Collected data:
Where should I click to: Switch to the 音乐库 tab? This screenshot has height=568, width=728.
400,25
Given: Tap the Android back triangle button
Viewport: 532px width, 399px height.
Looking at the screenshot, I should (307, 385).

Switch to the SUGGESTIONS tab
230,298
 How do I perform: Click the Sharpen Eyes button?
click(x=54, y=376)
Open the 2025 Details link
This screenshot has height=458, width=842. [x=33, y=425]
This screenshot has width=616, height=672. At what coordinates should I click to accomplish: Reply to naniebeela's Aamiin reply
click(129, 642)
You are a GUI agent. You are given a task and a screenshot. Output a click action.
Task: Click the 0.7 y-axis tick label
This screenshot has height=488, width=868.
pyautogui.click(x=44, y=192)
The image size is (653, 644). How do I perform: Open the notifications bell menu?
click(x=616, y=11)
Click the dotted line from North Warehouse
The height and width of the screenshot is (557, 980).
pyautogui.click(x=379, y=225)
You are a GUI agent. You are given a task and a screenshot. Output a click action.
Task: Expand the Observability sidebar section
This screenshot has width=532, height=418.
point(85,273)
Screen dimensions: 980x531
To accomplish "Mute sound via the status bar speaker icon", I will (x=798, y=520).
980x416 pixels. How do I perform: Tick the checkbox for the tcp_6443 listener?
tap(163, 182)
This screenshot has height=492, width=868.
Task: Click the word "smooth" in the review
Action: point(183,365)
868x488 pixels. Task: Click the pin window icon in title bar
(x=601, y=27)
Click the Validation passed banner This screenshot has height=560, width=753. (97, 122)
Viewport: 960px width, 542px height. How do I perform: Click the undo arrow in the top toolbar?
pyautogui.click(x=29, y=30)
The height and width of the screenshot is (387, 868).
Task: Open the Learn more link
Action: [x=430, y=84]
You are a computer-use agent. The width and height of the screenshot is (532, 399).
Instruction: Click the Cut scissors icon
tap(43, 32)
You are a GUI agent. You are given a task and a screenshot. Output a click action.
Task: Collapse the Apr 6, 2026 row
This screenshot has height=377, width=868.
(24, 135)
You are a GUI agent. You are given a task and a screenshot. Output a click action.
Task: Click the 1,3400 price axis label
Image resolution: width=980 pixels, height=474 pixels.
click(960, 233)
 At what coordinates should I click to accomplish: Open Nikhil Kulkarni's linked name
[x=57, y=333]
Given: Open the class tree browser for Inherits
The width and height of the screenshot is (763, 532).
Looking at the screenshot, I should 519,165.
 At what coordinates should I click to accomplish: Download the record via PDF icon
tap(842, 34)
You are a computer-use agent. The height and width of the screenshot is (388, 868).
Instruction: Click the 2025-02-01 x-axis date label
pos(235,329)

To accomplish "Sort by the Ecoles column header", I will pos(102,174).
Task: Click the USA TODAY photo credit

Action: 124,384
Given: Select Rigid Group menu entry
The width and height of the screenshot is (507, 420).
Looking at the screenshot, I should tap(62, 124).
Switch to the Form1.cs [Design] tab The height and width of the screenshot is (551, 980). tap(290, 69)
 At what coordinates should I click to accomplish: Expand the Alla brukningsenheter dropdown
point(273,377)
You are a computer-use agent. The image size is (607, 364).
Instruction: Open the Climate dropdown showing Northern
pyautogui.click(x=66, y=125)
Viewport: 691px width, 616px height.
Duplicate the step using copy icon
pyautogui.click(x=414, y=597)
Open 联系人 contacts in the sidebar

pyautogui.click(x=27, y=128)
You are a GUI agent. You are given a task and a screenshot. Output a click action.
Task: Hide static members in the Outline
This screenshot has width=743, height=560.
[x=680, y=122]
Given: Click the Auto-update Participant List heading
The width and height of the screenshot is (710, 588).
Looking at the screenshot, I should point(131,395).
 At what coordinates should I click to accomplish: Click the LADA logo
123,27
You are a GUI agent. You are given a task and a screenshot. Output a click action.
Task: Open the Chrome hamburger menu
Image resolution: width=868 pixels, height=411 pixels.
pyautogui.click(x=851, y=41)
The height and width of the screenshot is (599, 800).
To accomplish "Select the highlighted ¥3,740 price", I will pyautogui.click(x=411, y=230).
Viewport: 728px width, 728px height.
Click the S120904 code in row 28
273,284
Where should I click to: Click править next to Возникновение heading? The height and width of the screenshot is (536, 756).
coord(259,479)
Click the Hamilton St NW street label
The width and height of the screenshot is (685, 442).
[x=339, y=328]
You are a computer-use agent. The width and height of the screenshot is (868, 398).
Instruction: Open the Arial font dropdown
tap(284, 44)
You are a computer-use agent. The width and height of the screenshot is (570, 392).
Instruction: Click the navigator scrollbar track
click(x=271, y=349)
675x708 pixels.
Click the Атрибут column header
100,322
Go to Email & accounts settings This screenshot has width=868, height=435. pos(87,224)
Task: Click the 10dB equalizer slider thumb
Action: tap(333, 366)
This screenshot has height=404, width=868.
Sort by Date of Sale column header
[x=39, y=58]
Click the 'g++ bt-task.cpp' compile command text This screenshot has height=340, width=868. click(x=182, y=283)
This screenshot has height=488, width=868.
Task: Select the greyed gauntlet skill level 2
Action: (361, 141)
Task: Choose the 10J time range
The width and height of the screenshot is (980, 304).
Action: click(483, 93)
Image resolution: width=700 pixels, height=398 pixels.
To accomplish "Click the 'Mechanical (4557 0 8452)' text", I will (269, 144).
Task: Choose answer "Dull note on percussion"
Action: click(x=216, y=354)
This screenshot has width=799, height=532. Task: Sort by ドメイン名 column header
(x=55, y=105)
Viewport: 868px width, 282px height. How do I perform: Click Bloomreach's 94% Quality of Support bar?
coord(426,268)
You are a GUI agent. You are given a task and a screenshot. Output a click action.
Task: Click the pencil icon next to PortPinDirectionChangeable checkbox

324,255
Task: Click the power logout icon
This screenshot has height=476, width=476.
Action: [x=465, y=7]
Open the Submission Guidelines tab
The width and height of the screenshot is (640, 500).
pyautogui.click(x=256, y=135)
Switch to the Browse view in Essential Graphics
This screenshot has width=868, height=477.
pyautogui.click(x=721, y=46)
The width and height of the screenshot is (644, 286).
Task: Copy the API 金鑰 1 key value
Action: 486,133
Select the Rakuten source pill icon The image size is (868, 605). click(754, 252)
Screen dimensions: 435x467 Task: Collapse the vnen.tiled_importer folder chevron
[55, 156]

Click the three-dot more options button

Exercise instructions: The records above should be copied out again in full, exactly as they appear.

Response below:
Where should I click to: Switch to the 音乐库 tab? This screenshot has height=568, width=728.
400,25
Given: Tap the Android back triangle button
Viewport: 532px width, 399px height.
Looking at the screenshot, I should (307, 385).

Switch to the SUGGESTIONS tab
230,298
 How do I perform: Click the Sharpen Eyes button?
click(x=54, y=376)
Open the 2025 Details link
This screenshot has height=458, width=842. [x=33, y=425]
This screenshot has width=616, height=672. At what coordinates should I click to accomplish: Reply to naniebeela's Aamiin reply
click(129, 642)
You are a GUI agent. You are given a task and a screenshot. Output a click action.
Task: Click the 0.7 y-axis tick label
This screenshot has height=488, width=868.
pyautogui.click(x=44, y=192)
The image size is (653, 644). How do I perform: Open the notifications bell menu?
click(x=616, y=11)
Click the dotted line from North Warehouse
The height and width of the screenshot is (557, 980).
pyautogui.click(x=379, y=225)
You are a GUI agent. You are given a task and a screenshot. Output a click action.
Task: Expand the Observability sidebar section
This screenshot has width=532, height=418.
point(85,273)
Screen dimensions: 980x531
To accomplish "Mute sound via the status bar speaker icon", I will (x=798, y=520).
980x416 pixels. How do I perform: Tick the checkbox for the tcp_6443 listener?
tap(163, 182)
This screenshot has height=492, width=868.
Task: Click the word "smooth" in the review
Action: point(183,365)
868x488 pixels. Task: Click the pin window icon in title bar
(x=601, y=27)
Click the Validation passed banner This screenshot has height=560, width=753. (97, 122)
Viewport: 960px width, 542px height. How do I perform: Click the undo arrow in the top toolbar?
pyautogui.click(x=29, y=30)
The height and width of the screenshot is (387, 868).
Task: Open the Learn more link
Action: [x=430, y=84]
You are a computer-use agent. The width and height of the screenshot is (532, 399).
Instruction: Click the Cut scissors icon
tap(43, 32)
You are a GUI agent. You are given a task and a screenshot. Output a click action.
Task: Collapse the Apr 6, 2026 row
This screenshot has height=377, width=868.
(24, 135)
You are a GUI agent. You are given a task and a screenshot. Output a click action.
Task: Click the 1,3400 price axis label
Image resolution: width=980 pixels, height=474 pixels.
click(960, 233)
 At what coordinates should I click to accomplish: Open Nikhil Kulkarni's linked name
[x=57, y=333]
Given: Open the class tree browser for Inherits
The width and height of the screenshot is (763, 532).
Looking at the screenshot, I should 519,165.
 At what coordinates should I click to accomplish: Download the record via PDF icon
tap(842, 34)
You are a computer-use agent. The height and width of the screenshot is (388, 868).
Instruction: Click the 2025-02-01 x-axis date label
pos(235,329)

To accomplish "Sort by the Ecoles column header", I will pos(102,174).
Task: Click the USA TODAY photo credit

Action: 124,384
Given: Select Rigid Group menu entry
The width and height of the screenshot is (507, 420).
Looking at the screenshot, I should tap(62, 124).
Switch to the Form1.cs [Design] tab The height and width of the screenshot is (551, 980). tap(290, 69)
 At what coordinates should I click to accomplish: Expand the Alla brukningsenheter dropdown
point(273,377)
You are a computer-use agent. The image size is (607, 364).
Instruction: Open the Climate dropdown showing Northern
pyautogui.click(x=66, y=125)
Viewport: 691px width, 616px height.
Duplicate the step using copy icon
pyautogui.click(x=414, y=597)
Open 联系人 contacts in the sidebar

pyautogui.click(x=27, y=128)
You are a GUI agent. You are given a task and a screenshot. Output a click action.
Task: Hide static members in the Outline
This screenshot has width=743, height=560.
[x=680, y=122]
Given: Click the Auto-update Participant List heading
The width and height of the screenshot is (710, 588).
Looking at the screenshot, I should point(131,395).
 At what coordinates should I click to accomplish: Click the LADA logo
123,27
You are a GUI agent. You are given a task and a screenshot. Output a click action.
Task: Open the Chrome hamburger menu
Image resolution: width=868 pixels, height=411 pixels.
pyautogui.click(x=851, y=41)
The height and width of the screenshot is (599, 800).
To accomplish "Select the highlighted ¥3,740 price", I will pyautogui.click(x=411, y=230).
Viewport: 728px width, 728px height.
Click the S120904 code in row 28
273,284
Where should I click to: Click править next to Возникновение heading? The height and width of the screenshot is (536, 756).
coord(259,479)
Click the Hamilton St NW street label
The width and height of the screenshot is (685, 442).
[x=339, y=328]
You are a computer-use agent. The width and height of the screenshot is (868, 398).
Instruction: Open the Arial font dropdown
tap(284, 44)
You are a computer-use agent. The width and height of the screenshot is (570, 392).
Instruction: Click the navigator scrollbar track
click(x=271, y=349)
675x708 pixels.
Click the Атрибут column header
100,322
Go to Email & accounts settings This screenshot has width=868, height=435. pos(87,224)
Task: Click the 10dB equalizer slider thumb
Action: tap(333, 366)
This screenshot has height=404, width=868.
Sort by Date of Sale column header
[x=39, y=58]
Click the 'g++ bt-task.cpp' compile command text This screenshot has height=340, width=868. click(x=182, y=283)
This screenshot has height=488, width=868.
Task: Select the greyed gauntlet skill level 2
Action: (361, 141)
Task: Choose the 10J time range
The width and height of the screenshot is (980, 304).
Action: click(483, 93)
Image resolution: width=700 pixels, height=398 pixels.
To accomplish "Click the 'Mechanical (4557 0 8452)' text", I will (269, 144).
Task: Choose answer "Dull note on percussion"
Action: click(x=216, y=354)
This screenshot has width=799, height=532. Task: Sort by ドメイン名 column header
(x=55, y=105)
Viewport: 868px width, 282px height. How do I perform: Click Bloomreach's 94% Quality of Support bar?
coord(426,268)
You are a GUI agent. You are given a task and a screenshot. Output a click action.
Task: Click the pencil icon next to PortPinDirectionChangeable checkbox

324,255
Task: Click the power logout icon
This screenshot has height=476, width=476.
Action: [x=465, y=7]
Open the Submission Guidelines tab
The width and height of the screenshot is (640, 500).
pyautogui.click(x=256, y=135)
Switch to the Browse view in Essential Graphics
This screenshot has width=868, height=477.
pyautogui.click(x=721, y=46)
The width and height of the screenshot is (644, 286).
Task: Copy the API 金鑰 1 key value
Action: 486,133
Select the Rakuten source pill icon The image size is (868, 605). click(754, 252)
Screen dimensions: 435x467 Task: Collapse the vnen.tiled_importer folder chevron
[55, 156]

Click the three-dot more options button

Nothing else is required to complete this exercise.